Les protestants et les juifs acceptent le principe des associations cultuelles mais de nombreux catholiques s'opposent aux inventaires des biens de l'Eglise qui succèdent à la loi de 1905. Quelques accommodements permettent de réduire les tensions. En 1924,  les associations cultuelles catholiques sont remplacées par des associations diocésaines placées sous l'autorité des évêques. Après la Première Guerre mondiale, l' Alsace-Moselle est restituée à la France, mais le régime du Concordat y est maintenu. La loi de 1905, ne s'applique pas sur ce territoire qui n'était pas français au moment de son vote. Elle ne s'applique pas non plus en Guyane. D'une manière générale, dans les colonies la IIIe République confie largement l'enseignement à des congrégations religieuses. En métropole, l'enseignement catholique ne disparait pas totalement. Il s'inscrit notamment dans le cadre de l'enseignement privé. En 1959, la loi Debré autorise des contrats avec les établissements privés (établissements sous contrats).
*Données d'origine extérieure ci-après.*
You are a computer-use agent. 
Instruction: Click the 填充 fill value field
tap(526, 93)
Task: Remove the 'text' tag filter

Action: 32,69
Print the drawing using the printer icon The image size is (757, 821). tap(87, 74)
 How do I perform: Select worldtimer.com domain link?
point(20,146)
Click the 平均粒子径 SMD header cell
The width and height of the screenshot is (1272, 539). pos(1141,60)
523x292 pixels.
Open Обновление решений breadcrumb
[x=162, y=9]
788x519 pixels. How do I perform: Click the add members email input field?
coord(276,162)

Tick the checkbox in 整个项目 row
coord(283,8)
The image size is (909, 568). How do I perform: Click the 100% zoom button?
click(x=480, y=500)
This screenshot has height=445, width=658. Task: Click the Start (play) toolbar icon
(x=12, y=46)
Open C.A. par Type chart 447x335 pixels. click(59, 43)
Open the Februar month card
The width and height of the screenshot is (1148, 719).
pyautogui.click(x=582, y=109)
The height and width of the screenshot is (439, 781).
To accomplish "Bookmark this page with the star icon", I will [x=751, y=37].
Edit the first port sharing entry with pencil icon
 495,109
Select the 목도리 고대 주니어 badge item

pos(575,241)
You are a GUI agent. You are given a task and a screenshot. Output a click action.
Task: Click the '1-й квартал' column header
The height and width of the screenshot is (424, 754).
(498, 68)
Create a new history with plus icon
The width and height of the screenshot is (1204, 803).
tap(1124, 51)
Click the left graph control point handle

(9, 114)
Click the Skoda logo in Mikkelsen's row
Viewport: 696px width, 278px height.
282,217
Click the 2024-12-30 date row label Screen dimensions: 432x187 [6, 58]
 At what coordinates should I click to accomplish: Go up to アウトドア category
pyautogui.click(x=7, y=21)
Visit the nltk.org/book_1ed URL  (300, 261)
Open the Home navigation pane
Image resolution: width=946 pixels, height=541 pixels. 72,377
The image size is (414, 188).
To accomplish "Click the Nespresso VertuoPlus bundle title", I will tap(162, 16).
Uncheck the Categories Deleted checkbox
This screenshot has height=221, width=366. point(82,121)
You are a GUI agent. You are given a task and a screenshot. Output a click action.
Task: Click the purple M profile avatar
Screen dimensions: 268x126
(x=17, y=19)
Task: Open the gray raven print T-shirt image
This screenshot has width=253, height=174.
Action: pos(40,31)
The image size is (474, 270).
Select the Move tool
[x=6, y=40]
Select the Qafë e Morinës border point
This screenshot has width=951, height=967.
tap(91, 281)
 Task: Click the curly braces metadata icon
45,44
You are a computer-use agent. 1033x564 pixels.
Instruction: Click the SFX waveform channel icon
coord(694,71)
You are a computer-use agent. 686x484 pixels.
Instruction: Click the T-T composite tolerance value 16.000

L'Etat prend alors en charge la rémunération des enseignants tandis que ces établissements respectent le programme officiel. L'enseignement catholique représente 96% de l'enseignement privé sous contrat. En 1984, face aux manifestations des partisans de l'école privé, le gouvernement renonce à son projet de nationalisation de l'enseignement privé et donc de création d'un vaste service public d'enseignement, unifié et laïque. C'était pourtant une promesse électorale de François Mitterrand.

 

 

II…. Aujourd'hui, cette définition de la laïcité s'applique dans un nouveau contexte caractérisé par ....

a)...les transformations de la société

Tout au long du 20ème siècle on assiste à un long processus de déchristianisation. Au sortir de la guerre, l'église catholique est très présente. Dans les années 50, elle baptise 9 enfants sur 10. Mais à partir des années 60, le sentiment religieux baisse quelque peu. Aujourd'hui, seulement 32%  des enfants d'une classe d'âge sont baptisés (2013) et 30 à 40 % des français se disent non croyants. Sur le long terme, l'Eglise semble perdre de l'influence sur la société.

Sécularisation : désigne la perte d’influence des religions dans les sociétés (Max Weber)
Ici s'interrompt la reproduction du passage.